There’s a similar case with meeting equity. As Irwin Lazar writes on No Jitter this week, vendors are ramping up the competition to sell this capability to enterprises for meeting rooms. The promise is that multi-camera rooms, driven by AI algorithms, will essentially “cover” a room-based meeting the way the TV director for a sports event changes shots to capture the action in real time. The result will be that the unhelpful single-camera “bowling alley” view of meeting rooms will be replaced by images that frame those in the meeting room similarly to the way remote participants appear.
But there’s bound to be some adjustment here too. First of all, the more complex the setup, the more likely that the wrong shot will turn up, which will be distracting to the remote participants. Then there’s the question of what the experience in the room will be like. We assume everyone will immediately relax and just act naturally, letting the cameras and AI do all the work. But most people aren’t used to interacting with multiple cameras, and people in meeting rooms together tend to talk over each other, move unpredictably, and relate directly to each other. I don’t think we really understand yet how this behavior will, in turn, train the AI to recognize speakers going forward. For example, given the well-documented tendency of men to interrupt women in meetings, there seems to be potential for bias entering the equation.
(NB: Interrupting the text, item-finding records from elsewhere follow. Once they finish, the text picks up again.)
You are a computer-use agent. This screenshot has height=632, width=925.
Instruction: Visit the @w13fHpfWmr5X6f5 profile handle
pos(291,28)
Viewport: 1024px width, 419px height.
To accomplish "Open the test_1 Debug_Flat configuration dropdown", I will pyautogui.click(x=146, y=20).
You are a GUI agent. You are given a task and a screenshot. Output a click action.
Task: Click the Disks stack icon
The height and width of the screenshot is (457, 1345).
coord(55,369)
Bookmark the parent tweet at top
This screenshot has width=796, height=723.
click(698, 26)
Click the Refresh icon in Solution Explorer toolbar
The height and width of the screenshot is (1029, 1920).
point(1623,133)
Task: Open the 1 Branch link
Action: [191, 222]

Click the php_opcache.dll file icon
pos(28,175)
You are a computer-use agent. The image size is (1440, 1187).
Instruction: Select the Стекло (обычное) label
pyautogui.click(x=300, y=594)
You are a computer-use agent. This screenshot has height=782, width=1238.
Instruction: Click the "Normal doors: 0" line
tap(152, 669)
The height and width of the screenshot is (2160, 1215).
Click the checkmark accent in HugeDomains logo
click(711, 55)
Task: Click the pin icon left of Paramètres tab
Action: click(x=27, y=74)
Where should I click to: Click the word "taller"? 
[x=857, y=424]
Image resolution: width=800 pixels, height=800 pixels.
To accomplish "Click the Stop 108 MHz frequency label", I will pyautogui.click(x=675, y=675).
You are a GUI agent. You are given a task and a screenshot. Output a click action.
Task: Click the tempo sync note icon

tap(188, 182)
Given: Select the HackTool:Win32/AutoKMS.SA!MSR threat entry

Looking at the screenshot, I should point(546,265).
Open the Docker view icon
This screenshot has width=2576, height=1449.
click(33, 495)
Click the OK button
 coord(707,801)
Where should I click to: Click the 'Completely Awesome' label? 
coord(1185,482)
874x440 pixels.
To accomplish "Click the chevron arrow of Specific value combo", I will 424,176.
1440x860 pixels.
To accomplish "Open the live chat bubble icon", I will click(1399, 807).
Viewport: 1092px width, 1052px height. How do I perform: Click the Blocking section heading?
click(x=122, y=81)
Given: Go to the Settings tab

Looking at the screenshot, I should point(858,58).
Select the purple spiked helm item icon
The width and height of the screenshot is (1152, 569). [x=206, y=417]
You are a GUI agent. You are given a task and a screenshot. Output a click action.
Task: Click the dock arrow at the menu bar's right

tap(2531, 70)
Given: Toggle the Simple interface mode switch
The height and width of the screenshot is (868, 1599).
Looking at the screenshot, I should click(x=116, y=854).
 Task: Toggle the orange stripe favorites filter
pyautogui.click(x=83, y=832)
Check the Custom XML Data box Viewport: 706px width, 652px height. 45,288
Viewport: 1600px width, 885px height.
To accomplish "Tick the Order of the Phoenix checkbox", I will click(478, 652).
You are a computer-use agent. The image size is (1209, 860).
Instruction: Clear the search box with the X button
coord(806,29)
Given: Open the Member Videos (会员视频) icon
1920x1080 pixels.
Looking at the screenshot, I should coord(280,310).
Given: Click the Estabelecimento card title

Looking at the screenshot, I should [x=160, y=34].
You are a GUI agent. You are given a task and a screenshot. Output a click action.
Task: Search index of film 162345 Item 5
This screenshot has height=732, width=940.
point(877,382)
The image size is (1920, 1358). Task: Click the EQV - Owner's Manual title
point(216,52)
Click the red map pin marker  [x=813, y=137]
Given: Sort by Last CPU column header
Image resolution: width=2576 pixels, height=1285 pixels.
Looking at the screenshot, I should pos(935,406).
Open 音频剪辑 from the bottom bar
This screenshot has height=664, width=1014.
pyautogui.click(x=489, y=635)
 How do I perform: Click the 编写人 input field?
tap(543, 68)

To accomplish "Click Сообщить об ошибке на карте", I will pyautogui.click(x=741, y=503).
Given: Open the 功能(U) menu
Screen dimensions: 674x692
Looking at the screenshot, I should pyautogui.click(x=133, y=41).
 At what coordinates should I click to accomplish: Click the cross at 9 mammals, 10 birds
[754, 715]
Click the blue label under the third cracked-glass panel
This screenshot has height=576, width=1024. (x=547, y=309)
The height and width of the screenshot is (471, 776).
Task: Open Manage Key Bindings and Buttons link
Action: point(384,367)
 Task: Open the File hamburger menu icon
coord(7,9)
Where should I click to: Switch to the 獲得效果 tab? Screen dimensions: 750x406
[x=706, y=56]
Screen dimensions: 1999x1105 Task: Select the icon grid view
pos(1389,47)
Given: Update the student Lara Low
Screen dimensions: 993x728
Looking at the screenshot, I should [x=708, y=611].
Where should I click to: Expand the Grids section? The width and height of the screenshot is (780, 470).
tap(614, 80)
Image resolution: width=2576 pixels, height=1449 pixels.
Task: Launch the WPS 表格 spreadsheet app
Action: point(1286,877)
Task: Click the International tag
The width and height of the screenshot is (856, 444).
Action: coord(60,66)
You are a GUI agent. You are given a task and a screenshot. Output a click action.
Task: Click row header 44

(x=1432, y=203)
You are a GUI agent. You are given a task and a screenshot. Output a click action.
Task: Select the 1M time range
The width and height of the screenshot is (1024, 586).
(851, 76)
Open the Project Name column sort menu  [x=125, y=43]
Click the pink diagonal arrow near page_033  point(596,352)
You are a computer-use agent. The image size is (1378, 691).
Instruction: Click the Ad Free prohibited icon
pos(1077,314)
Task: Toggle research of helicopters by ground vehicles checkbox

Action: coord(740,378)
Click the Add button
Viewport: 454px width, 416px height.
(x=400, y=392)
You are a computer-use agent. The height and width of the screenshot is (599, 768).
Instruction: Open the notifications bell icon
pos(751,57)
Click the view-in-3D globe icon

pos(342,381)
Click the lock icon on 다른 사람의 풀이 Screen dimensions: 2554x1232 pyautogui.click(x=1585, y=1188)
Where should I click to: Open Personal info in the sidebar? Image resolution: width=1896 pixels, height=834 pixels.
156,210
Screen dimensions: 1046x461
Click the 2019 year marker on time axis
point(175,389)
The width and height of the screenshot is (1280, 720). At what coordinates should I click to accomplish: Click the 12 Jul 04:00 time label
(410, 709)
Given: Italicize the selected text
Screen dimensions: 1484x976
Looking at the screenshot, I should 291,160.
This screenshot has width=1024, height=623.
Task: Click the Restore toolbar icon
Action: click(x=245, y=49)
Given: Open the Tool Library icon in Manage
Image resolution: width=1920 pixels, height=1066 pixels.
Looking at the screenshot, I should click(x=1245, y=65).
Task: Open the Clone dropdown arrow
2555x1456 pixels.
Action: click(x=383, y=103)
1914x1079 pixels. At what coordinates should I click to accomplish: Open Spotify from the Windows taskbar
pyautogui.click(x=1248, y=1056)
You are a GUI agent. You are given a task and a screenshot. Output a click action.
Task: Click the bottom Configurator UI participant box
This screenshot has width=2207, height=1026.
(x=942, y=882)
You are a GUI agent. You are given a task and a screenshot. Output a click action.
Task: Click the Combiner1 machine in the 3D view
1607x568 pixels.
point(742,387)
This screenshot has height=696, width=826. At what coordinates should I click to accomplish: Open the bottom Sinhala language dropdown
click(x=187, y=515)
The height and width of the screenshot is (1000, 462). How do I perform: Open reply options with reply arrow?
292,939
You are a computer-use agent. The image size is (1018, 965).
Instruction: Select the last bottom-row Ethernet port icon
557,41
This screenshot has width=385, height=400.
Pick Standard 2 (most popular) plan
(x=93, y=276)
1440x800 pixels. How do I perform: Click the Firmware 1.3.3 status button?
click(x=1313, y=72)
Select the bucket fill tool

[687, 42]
I also wonder how well our brains will process those room-based participants as individual images, when we know they’re gathered together in the same room.
In other words, it’s easy to see the power of these multi-camera systems with a brief demo. But living in them for a series of 50-minute stretches all day might be more taxing than we now imagine. We’ll certainly adjust over time, but meeting equity is likely to bring new employee experience challenges of its own in the meantime.
I’ll close with a midsummer digression: If you don’t already know the story, check out this article about how the TV shot of Carlton Fisk “waving” his home run ball fair in Game 6 of the 1975 World Series came to be so iconic. How we watch video changes when someone gives us a new way to see the experience—but it often happens by accident.